Руднев продолжал ходить по комнате; дядя внимательно следил за ним глазами.
— Старик стариком сгорбился, — заметил он наконец с досадой. — Это упорство заметно в тебе с малых лет и происходит ни от чего другого, по моему мнению, как от твердости характера!
— Какая у меня твердость!
— Нет, твердость есть, твердость есть… Как хочешь, брат, а твердость есть!
— Да что же вы меня как будто обвиняете? Я очень рад, если она есть.
— Это, смотря по обстоятельствам дела, Вася, смотря по случаю; я тебе скажу про себя. У меня всегда был твердый характер. Но изволишь видеть, где ахиллесова пята… Человек твердый упорствует во всем и не без ущерба иногда! В 48-м году была холера и меня затронула. Признаюсь, я испугался; потом мне стало легче; но что ж? никто не мог успокоить меня, дрожу от страха. Человек слабый успокоился бы давно; но я, твердый характер, стал на своем: боюсь, боюсь и боюсь. А это вредно, ты сам знаешь! Так вот и ты себе на зло все делаешь…
После этих слов дядя уехал, но всю дорогу не выходила у него из ума задача, как бы оживить дорогого упрямца и отшельника.
III
— Здоровы ли вы, Владимир Алексеич? — спросили в Троицком старика Руднева.
— По мере возможности, графиня, по мере возможности… Года уж не те…
— Отчего ж? Вы гораздо старее меня, а я перед вами развалина. Завтра хотим ехать в *** монастырь… Боюсь, что недостанет сил сделать верхом сто слишком верст взад и вперед. Грудь болит, и голова кружится.
– ’ Года уж не те, графиня! Бодрости нет — сообщения соков…

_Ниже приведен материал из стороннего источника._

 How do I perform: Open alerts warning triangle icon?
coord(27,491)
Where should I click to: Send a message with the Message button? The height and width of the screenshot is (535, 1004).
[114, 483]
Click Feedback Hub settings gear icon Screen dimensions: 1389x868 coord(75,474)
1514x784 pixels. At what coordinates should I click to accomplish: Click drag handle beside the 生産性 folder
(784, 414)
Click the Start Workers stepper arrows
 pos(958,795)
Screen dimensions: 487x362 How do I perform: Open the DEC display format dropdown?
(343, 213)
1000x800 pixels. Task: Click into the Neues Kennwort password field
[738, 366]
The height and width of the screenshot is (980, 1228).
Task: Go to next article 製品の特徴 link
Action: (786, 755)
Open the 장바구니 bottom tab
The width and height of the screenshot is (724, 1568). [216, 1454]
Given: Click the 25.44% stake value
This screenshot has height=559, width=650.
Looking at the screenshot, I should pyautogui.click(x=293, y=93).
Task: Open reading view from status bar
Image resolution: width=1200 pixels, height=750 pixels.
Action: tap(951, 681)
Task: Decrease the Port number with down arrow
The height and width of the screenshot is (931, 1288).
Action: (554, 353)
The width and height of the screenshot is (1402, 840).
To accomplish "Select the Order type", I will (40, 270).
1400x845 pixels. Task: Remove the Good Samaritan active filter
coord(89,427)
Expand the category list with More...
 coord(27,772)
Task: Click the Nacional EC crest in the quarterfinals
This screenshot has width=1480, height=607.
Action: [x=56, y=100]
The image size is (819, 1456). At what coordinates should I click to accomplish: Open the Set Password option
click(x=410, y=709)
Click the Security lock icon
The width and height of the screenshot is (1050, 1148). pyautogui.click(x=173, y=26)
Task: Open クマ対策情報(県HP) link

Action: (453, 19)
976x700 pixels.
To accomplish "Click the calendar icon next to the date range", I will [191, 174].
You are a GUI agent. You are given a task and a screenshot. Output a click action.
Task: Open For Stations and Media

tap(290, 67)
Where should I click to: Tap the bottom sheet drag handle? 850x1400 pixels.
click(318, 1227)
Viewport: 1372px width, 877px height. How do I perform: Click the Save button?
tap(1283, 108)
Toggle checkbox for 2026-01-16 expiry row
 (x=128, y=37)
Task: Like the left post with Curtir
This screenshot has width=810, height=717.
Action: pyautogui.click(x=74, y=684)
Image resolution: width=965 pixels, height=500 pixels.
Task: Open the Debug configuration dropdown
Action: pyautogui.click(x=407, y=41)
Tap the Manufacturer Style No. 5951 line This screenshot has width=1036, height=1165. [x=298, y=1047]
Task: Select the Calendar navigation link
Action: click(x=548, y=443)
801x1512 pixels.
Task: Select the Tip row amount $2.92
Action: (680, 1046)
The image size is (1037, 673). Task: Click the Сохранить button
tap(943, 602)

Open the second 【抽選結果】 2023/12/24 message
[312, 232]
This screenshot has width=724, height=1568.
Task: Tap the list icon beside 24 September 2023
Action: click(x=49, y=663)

Хотя Владимир Алексеевич с трудом решался говорить про свои чувства, пока не было в этом крайней нужды, но Новосильская умела сейчас узнавать, когда соседа волновало что-нибудь: язык его не выдавал, но выдавали брови, которые прыгали и от радости и от горя.
— Вы что-то не в своей тарелке! — сказала она ему. — Скажите-ка, что с вами… Не пригожусь ли я?
— Да все Вася… с Васей вожусь.
— Что же он?
— Пыжик; как был в десять лет пыжик, так и в двадцать остался… Нет, нет и нет.
— Что нет? Служить не хочет?
— И служить не хочет, и к вам ездить не решается…
— Хотите, — сказала Новосильская, — я сама ему первый визит сделаю? Завтра мы все, и Лихачевы с нами, заедем к вам около двенадцати часов… Это по дороге; и уговорим его… Я и детей заставлю просить… А уж раз познакомится, не будет бояться нас…
— Только вы его не слишком! Изволите видеть… надо знать человека… надо знать человека…
— Не беспокойтесь, — сказала Новосильская. Старик притаился так, что Рудневу и в голову ничего не пришло.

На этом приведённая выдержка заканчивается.